Für DEU und FRA zählen natürlich auch die bilateral gestarteten Rüstungskooperationen (v. a. FCAS, MGCS) zu denjenigen Projekten, die neben der nationalen Verteidigungsstärkung auch maßgeblich zur Intensivierung der europäischen Handlungsfähigkeit dienen. Das Ziel wird geteilt, die Aufgaben- und Lastenteilung sind jedoch auch Gegenstand laufender Verhandlungen.

Militärische Zusammenarbeit

Die gemeinsamen Großmanöver Kecker Spatz (1987) und Champagne (1988), die Gründung des DFVSR und die Schaffung einer vertieften Struktur der bilateralen Zusammenarbeit, die Aufstellung von Deutsch-Französischer Brigade (1988) und Eurokorps (1991/92) waren Ausdruck der damaligen Dynamik in der ~.

Anlässlich des 50. deutsch-französischen Gipfels am 12./13. November 1987 wurde der Beschluss zur Aufstellung der Deutsch-Französischen Brigade gefasst. Zum 12. Januar 1989 folgte bereits die Indienststellung. Die Brigade besteht aus deutschen, aus französischen und aus gemischten Truppenteilen, die alle in Baden-Württemberg disloziert sind. Der gemischte Stab liegt in Müllheim am Rhein. Die Brigade hat sich vom politischen Vorzeigeobjekt mit begrenztem militärischen Wert zu einem einsatzbereiten Großverband vorzugsweise im Rahmen des Eurokorps entwickelt. Auf dem Weg dorthin war eine Vielzahl kleinerer und größerer Probleme zu lösen. Es galt, in mühevoller Kleinarbeit die Vielzahl an Unterschieden entweder zu überbrücken oder zumindest miteinander in Einklang zu bringen. Bis heute ist die Deutsch-französische Brigade einzigartig in der Tiefe ihrer Integration. Seit Dezember 2010 ist ein deutscher Truppenteil der Brigade, das Jägerbataillon 291, dauerhaft in Frankreich (Illkirch-Graffenstaden) stationiert. Dieser Schritt wird als wichtiges Symbol der deutsch-französischen Freundschaft gewertet. Die Brigade soll zum Einsatz als schneller Eingreifverband vorrangig für das Eurokorps befähigt und auf ihre Beteiligung am NATO Response Force Konzept der NATO (NRF) und am EU Battlegroups-Konzept vorbereitet werden.

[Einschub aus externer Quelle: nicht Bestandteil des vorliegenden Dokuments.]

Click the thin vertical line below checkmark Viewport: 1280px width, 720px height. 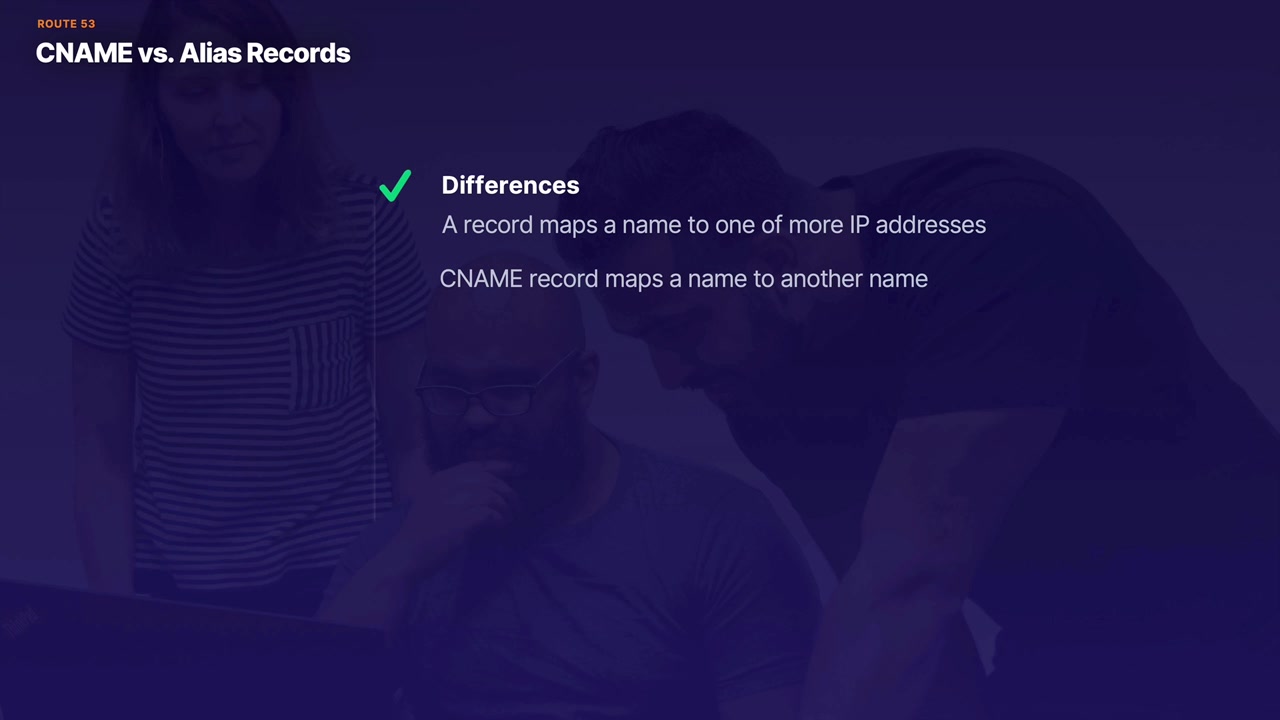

Das Eurokorps wurde im November 1993 in Dienst gestellt. Es basiert auf einer deutsch-französischen Initiative aus dem Jahre 1991, der sich im Laufe der Jahre weitere Partnernationen anschlossen. Heute sind neben Frankreich und Deutschland noch Belgien, Spanien und Luxemburg als Truppensteller beteiligt. Griechenland, Italien, Österreich, Polen, Rumänien, Türkei und die USA stellen einzelne Offiziere im Stab des Eurokorps. Damit sind heute insgesamt zwölf Nationen am Eurokorps beteiligt. Das Hauptquartier wurde gemäß NATO-Standards als High Readiness Forces Headquarters zertifiziert und ist für Einsätze sowohl im Rahmen der EU als auch der NATO vorgesehen.

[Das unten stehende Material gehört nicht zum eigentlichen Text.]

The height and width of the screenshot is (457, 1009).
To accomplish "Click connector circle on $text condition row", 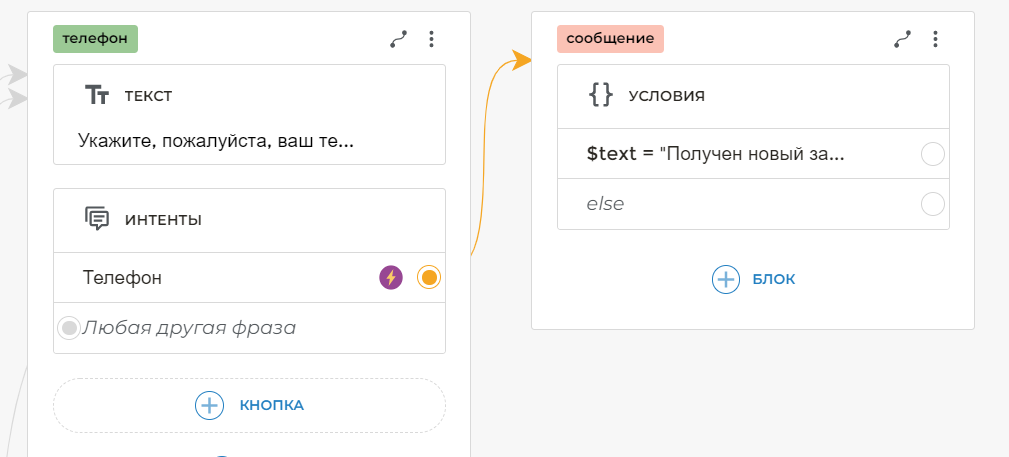I will click(x=932, y=154).
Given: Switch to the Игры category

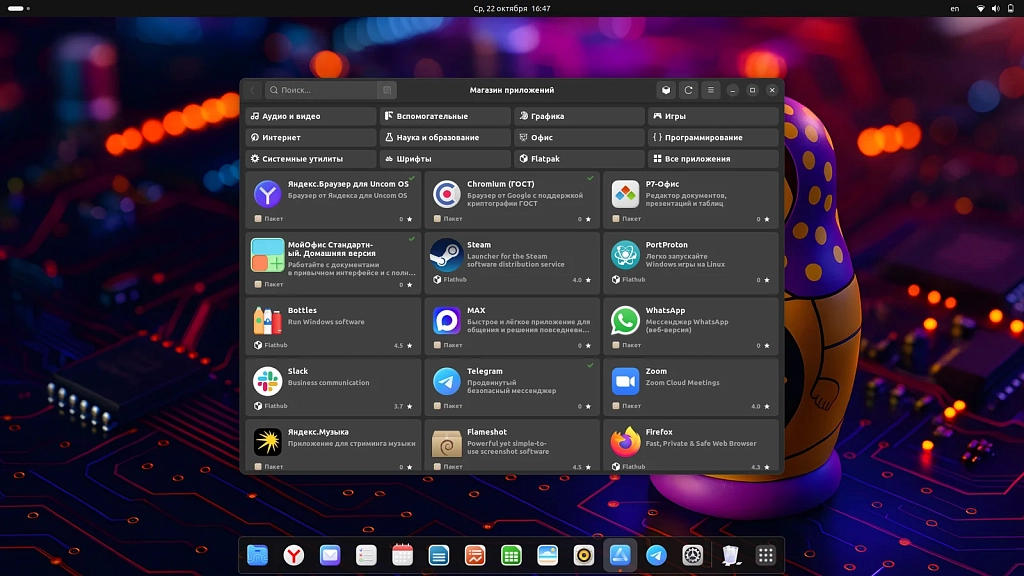Looking at the screenshot, I should [713, 116].
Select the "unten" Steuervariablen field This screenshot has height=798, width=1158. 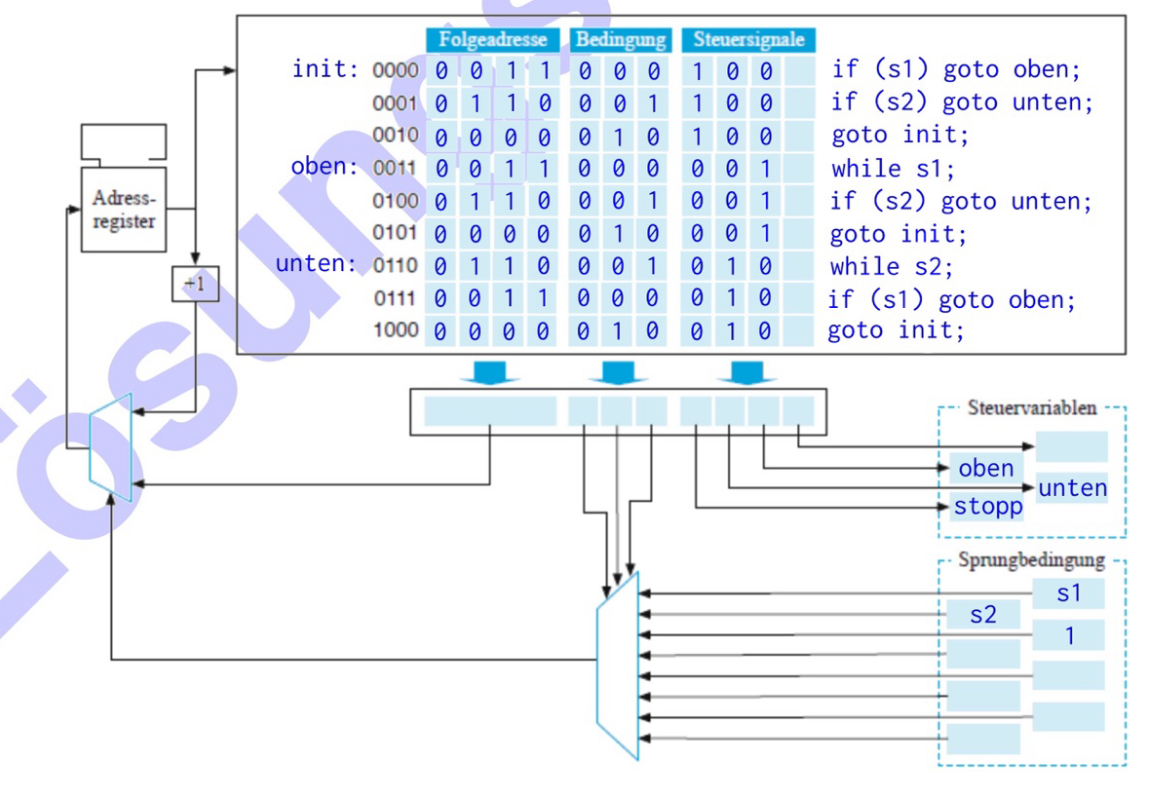pyautogui.click(x=1071, y=488)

1992 wurde ein gemeinsamer Deutsch-französischer Marineverband (DEFRAM) aufgestellt, der ursprünglich nur zu Übungs- und Ausbildungszwecken einmal im Jahr für drei bis vier Wochen aktiviert werden sollte. Beim Jubiläumsgipfel 2003 wurde beschlossen, DEFRAM zu einem bei Bedarf schnell aufstellbaren und einsetzbaren Marineverband weiterzuentwickeln, der den europäischen Partnern zur Beteiligung offensteht. Seit 2003 kam DEFRAM bereits mehrfach im Rahmen der Operation Enduring Freedom am Horn von Afrika zum Einsatz und wird nach wie vor jährlich zu Übungszwecken formiert.

Auf dem Gebiet der gemeinsamen Ausbildung des Personals ist die Zusammenarbeit zwischen den beiden Streitkräften besonders eng. Auf allen Ebenen der Führerausbildung sowie in einer großen Vielzahl fachlicher Ausbildungsgänge erfolgt ein reger Austausch von Lehrgangsteilnehmern. Eine große Anzahl von Verbindungs- und Austauschoffizieren auf allen Ebenen stellt einen äußerst regen Erfahrungsaustausch sicher.

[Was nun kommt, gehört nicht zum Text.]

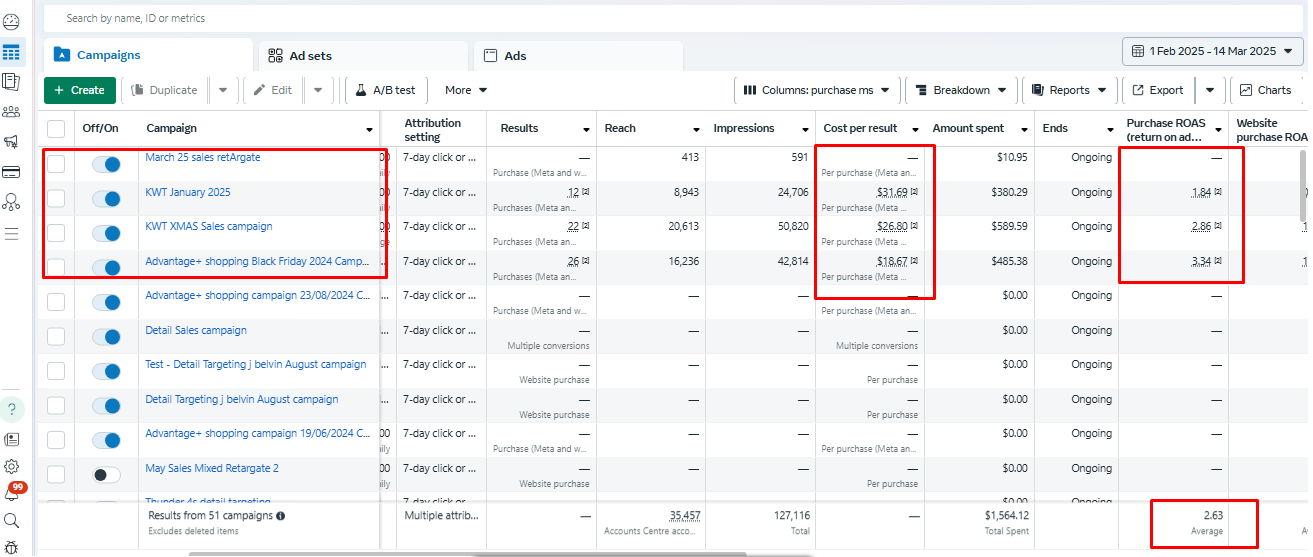Expand the Columns: purchase ms dropdown
The width and height of the screenshot is (1313, 557).
coord(817,90)
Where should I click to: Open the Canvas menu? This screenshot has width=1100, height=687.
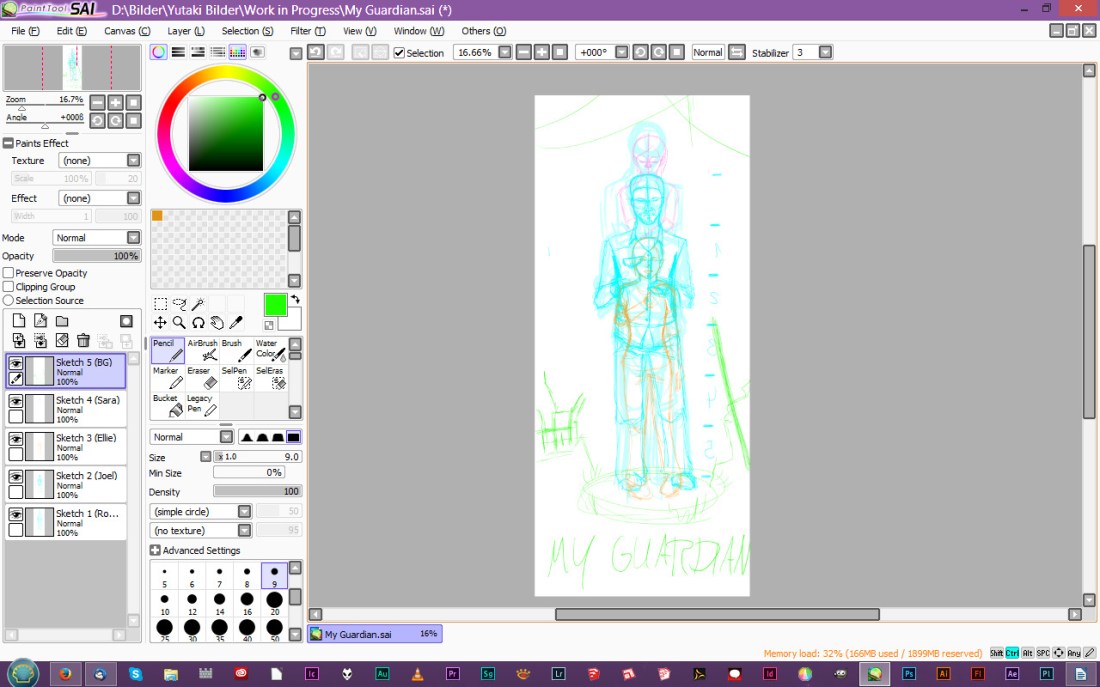coord(127,31)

Die deutsch-französische Rüstungskooperation erfuhr, im Vergleich zu ihren binationalen Anfängen, zunächst eine zunehmende Europäisierung. In jüngster Zeit erscheint auch diese fraglich, da Frankreich auch in diesem Feld stärker auf Großbritannien zugeht. Die Entscheidung Frankreichs, aus einer geplanten deutsch-französisch-spanischen Kooperation (Talarion-Projekt) im Bereich der unbemannten Flugsysteme zugunsten einer britisch-französischen Allianz auszusteigen, unterstreicht diesen Trend.